As a student of history, follower of politics and staunch supporter of the Peace Process I had become, from a distance, and intellectually only, an admirer of Martin McGuiness. He’d ended a war and was central to the new Northern Ireland of inclusivity and progress. He was a super smart politician. Tony Blair once shared at a talk I attended about how in the Peace Process he’d come to like Irish Republican leaders Adams and McGuinness “almost too much”.
And yet I remain an Englishman, steeped in the culture and conversations of my people. To many in England, including amongst those closest to me, McGuinness remained a hate figure, a Bogeyman. In any conversations in which I contextualised what had happened in Northern Ireland I was told back: “no, no, he’s a terrorist, nothing justifies it, nothing.” “But I’m not justifying it, I’m …” “No, no, stop. He’s a terrorist.” And the brutality of the conflict, of which he was a central part, was truly horrific. I strongly opposed the paramilitarism he embodied. Not only did I understand why he personally filled so many with dread, I felt some of it myself. And I felt it surge in me at the very moment we met.
We started talking about the beautiful service of remembrance that had just taken place, what it meant for the elderly relatives. Then we talked about the events being commemorated. I said, as if in challenge, “it wasn’t just about nationalism, it was about a society where all were cherished equally.” “Oh yes yes,” he replied, “that’s what inspires me most about it, how progressive it was: it was 1916 Ireland, and their proclamation begins ‘Irish men and Irish women.’ We’ve still a lot to do on that score.” “Ben is a descendant of Pearse,” our mutual friend shared. “Oh I love his poetry,” McGuinness replied.
He seemed to be doing too well at being gentle and charming, and I worried that I was letting down my English folk, perhaps even my own English self. “I’m English,” I said, “as you can hear from my accent. Pearse’s sister, my great-grandmother, married an Englishman, and we’ve been English ever since.” I smiled in challenge to see his response. “Oh there’s nothing wrong with being English. One of my nieces came to me and said ‘Uncle I’m going to marry an Englishman’ and she waited for my reaction and I said ‘is he a good Englishman?'” And he laughed. And I couldn’t help laugh back.
He asked me about my life as a development worker and shared what he’d learnt from South Africa. He asked me to get in touch if he could ever help my work.

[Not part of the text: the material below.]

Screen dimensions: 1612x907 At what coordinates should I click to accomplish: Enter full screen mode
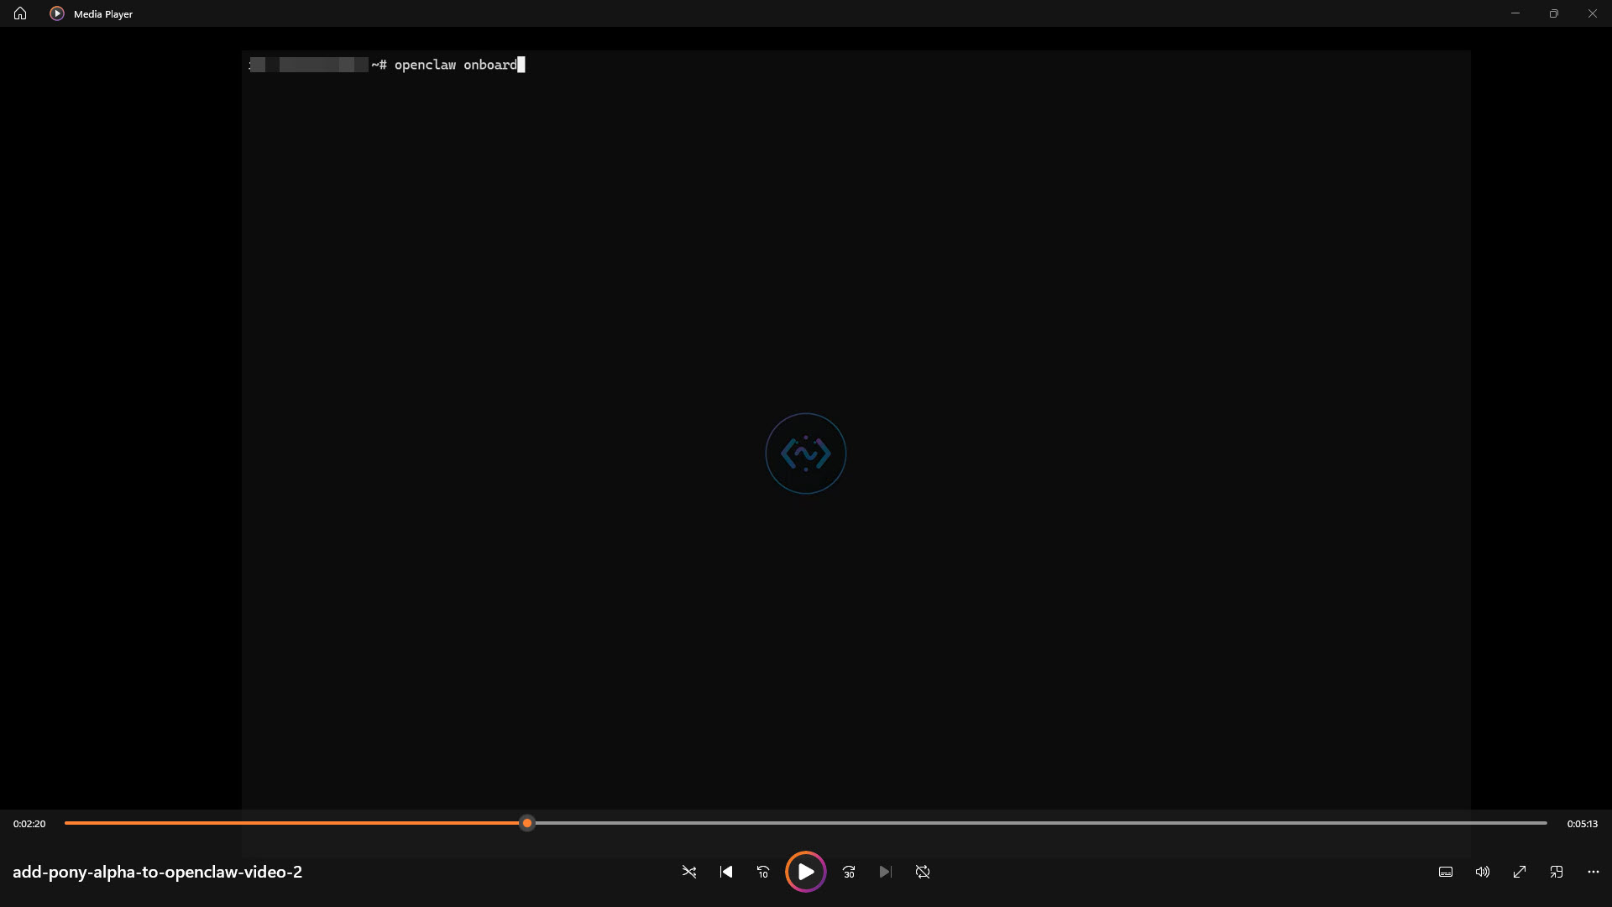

Martin McGuinness had shaken hands with the Queen and made a friendship with the firebrand Protestant Ian Paisley, so befriending an English descendant of an Irish rebel was nothing compared to that. But in my case it was a private conversation with a person irrelevant to political gain and from which he could have extracted himself with ease. And yet he chose not to. Making peace can be the smartest strategy, the best calculation, and it is clear that the strategy he chose was a smart one and that he had especially acute political nous. But that day we met I couldn’t put it all down to that. For all the contradictions of any life, and he was clear that his had been one of both light and dark, it seemed he really was, deeply, a man who sought peace, and his achievement in bringing it was not only political but personal. And it taught me that even our Bogeymen, perhaps especially our Bogeymen, can be our teachers, and that we can learn not only to love our enemies but even to like them. May Martin rest in peace.